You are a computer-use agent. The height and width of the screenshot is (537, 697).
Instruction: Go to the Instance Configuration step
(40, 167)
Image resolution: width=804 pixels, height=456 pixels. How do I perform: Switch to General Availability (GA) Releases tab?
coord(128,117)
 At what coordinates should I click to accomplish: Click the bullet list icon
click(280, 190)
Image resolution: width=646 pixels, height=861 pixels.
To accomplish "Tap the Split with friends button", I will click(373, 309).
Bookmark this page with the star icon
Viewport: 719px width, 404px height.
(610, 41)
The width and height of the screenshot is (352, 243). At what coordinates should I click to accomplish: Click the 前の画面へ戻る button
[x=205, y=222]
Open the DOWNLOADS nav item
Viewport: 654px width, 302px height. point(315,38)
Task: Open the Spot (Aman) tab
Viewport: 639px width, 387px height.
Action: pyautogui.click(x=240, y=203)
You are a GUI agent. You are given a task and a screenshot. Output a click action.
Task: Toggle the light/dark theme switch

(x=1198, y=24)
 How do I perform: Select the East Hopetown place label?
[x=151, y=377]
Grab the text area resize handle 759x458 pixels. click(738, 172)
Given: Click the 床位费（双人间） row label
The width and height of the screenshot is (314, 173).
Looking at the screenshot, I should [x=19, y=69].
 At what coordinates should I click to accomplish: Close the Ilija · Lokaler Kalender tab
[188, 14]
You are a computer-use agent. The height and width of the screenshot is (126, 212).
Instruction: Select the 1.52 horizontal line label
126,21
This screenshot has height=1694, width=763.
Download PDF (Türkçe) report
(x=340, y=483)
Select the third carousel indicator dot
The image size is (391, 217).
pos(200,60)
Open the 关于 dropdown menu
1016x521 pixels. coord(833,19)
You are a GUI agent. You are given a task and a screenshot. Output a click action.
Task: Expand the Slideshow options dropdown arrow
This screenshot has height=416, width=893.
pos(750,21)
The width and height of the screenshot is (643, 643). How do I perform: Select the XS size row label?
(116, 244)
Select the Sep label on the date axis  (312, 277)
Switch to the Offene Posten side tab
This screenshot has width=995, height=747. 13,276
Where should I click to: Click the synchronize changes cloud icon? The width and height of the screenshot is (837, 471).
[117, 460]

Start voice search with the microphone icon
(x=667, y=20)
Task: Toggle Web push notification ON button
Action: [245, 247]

## Task to carry out
An exact repetition of all the entries is required.

## Exercise solution
You are a computer-use agent. The height and width of the screenshot is (537, 697).
Instruction: Go to the Instance Configuration step
(40, 167)
Image resolution: width=804 pixels, height=456 pixels. How do I perform: Switch to General Availability (GA) Releases tab?
coord(128,117)
 At what coordinates should I click to accomplish: Click the bullet list icon
click(280, 190)
Image resolution: width=646 pixels, height=861 pixels.
To accomplish "Tap the Split with friends button", I will click(373, 309).
Bookmark this page with the star icon
Viewport: 719px width, 404px height.
(610, 41)
The width and height of the screenshot is (352, 243). At what coordinates should I click to accomplish: Click the 前の画面へ戻る button
[x=205, y=222]
Open the DOWNLOADS nav item
Viewport: 654px width, 302px height. point(315,38)
Task: Open the Spot (Aman) tab
Viewport: 639px width, 387px height.
Action: pyautogui.click(x=240, y=203)
You are a GUI agent. You are given a task and a screenshot. Output a click action.
Task: Toggle the light/dark theme switch

(x=1198, y=24)
 How do I perform: Select the East Hopetown place label?
[x=151, y=377]
Grab the text area resize handle 759x458 pixels. click(738, 172)
Given: Click the 床位费（双人间） row label
The width and height of the screenshot is (314, 173).
Looking at the screenshot, I should [x=19, y=69].
 At what coordinates should I click to accomplish: Close the Ilija · Lokaler Kalender tab
[188, 14]
You are a computer-use agent. The height and width of the screenshot is (126, 212).
Instruction: Select the 1.52 horizontal line label
126,21
This screenshot has height=1694, width=763.
Download PDF (Türkçe) report
(x=340, y=483)
Select the third carousel indicator dot
The image size is (391, 217).
pos(200,60)
Open the 关于 dropdown menu
1016x521 pixels. coord(833,19)
You are a GUI agent. You are given a task and a screenshot. Output a click action.
Task: Expand the Slideshow options dropdown arrow
This screenshot has height=416, width=893.
pos(750,21)
The width and height of the screenshot is (643, 643). How do I perform: Select the XS size row label?
(116, 244)
Select the Sep label on the date axis  (312, 277)
Switch to the Offene Posten side tab
This screenshot has width=995, height=747. 13,276
Where should I click to: Click the synchronize changes cloud icon? The width and height of the screenshot is (837, 471).
[117, 460]

Start voice search with the microphone icon
(x=667, y=20)
Task: Toggle Web push notification ON button
Action: [245, 247]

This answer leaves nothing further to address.